Transplanted lungs are vulnerable, so if you get sick a few times as Will did (first with post-transplant lymphoproliferative disorder (a kind of cancer) then with chronic rejection, then pneumonia, then Hodgkin's lymphoma, then pneumonia again) you end up with lung damage. Among other things, the lung damage means that the lungs get infected more easily and the infections are more difficult to fully get rid of.
"Airway clearance" as far as I understand it means loosening up the gunk in ones lungs and aggressively coughing it up to get rid of it. Will doesn't like adding daily airway clearance to his routine. It takes time -- about 90 minutes or so each day -- and it makes his chest hurt. Mostly, though, I think the hard part is that it was one of the CF related obligations he had hoped to leave behind forever after transplant. But he does do it, most days, because it makes him feel better and hopefully will make hospitalizations and use of IV antibiotics less frequent. Will recently started using nebulized hyper tonic saline (a 3% solution) to help with airway clearance and it does seem to help him. It seems like inhaling the saline mist makes the gunk in his lungs more susceptible to moving around and being coughed up.

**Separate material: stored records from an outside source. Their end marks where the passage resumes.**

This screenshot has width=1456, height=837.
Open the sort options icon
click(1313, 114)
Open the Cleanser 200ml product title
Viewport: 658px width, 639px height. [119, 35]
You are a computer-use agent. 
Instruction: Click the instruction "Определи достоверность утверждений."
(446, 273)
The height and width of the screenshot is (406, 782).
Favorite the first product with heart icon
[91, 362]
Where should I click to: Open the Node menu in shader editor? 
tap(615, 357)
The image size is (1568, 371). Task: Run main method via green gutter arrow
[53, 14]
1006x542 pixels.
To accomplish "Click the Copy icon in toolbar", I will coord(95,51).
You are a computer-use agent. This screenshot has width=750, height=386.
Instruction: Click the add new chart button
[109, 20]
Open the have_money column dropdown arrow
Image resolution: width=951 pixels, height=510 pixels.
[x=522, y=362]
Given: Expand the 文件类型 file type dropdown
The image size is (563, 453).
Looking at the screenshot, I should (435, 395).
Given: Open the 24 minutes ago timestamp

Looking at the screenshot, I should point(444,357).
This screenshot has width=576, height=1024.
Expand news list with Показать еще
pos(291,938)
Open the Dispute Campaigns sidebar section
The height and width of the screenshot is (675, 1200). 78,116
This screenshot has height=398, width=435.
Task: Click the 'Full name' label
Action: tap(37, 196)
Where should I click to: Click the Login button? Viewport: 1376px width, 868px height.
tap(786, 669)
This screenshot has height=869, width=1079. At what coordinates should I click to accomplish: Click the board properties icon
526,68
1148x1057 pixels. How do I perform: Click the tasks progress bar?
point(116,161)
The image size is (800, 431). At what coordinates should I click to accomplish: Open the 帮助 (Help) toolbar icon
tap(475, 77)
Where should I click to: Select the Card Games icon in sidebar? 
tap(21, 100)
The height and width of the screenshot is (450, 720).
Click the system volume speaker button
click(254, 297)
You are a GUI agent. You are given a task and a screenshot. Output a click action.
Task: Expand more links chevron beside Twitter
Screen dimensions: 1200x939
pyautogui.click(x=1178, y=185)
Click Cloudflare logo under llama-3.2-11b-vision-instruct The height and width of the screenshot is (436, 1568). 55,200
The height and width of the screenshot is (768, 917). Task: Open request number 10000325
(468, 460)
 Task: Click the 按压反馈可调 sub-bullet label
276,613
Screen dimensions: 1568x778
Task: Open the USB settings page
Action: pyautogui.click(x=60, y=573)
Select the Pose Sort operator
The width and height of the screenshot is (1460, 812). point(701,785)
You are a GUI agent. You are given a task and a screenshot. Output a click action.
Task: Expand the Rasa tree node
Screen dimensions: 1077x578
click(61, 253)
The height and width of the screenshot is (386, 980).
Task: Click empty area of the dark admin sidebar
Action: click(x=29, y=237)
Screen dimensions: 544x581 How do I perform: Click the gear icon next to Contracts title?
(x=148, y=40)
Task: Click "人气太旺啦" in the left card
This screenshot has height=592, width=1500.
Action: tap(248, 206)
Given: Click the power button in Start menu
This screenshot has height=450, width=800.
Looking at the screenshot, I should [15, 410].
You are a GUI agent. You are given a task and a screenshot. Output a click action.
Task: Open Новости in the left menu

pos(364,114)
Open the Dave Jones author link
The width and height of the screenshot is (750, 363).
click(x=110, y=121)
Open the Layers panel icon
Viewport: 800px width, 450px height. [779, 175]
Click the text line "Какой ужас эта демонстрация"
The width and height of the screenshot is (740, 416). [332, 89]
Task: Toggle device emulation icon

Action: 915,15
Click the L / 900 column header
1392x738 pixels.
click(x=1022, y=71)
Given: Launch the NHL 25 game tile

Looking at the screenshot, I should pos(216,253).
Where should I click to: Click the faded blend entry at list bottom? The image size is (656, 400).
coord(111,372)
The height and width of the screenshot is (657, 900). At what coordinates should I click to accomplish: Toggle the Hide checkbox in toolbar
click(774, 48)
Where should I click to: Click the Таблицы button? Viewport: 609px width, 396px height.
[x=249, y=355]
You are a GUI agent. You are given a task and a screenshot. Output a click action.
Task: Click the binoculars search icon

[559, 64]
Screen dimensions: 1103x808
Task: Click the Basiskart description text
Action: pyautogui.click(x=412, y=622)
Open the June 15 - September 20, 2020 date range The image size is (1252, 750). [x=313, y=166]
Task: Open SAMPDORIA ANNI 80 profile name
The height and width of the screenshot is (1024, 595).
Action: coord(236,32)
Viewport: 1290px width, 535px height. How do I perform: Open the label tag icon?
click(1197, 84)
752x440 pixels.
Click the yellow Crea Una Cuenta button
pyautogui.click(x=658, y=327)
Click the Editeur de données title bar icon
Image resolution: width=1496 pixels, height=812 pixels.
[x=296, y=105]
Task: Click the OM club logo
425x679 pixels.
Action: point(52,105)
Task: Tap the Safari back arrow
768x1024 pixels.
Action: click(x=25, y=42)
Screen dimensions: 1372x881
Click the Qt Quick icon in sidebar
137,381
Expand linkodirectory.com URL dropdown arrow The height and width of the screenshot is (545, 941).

For those who haven't seen it before, the maintenance gear is, from left to right: basket of nebulizer mouth-pieces ready to be taken apart and sterilized; the compressor, which blasts air into the saline to turn it into a mist (propped up for photo purposes on an albuterol inhaler which you can barely see); box of colistimine ready to be mixed up, sometimes Will takes antibiotics by inhalation; two little ampules of the saline solution, ready to go; and the home PFT tester used to measure whether lung function is staying the same, getting better, or getting worse. (More on that some other time.)
We're grateful beyond words that these treatments exist, and that Will persists in them with (mostly!) good humor and grace.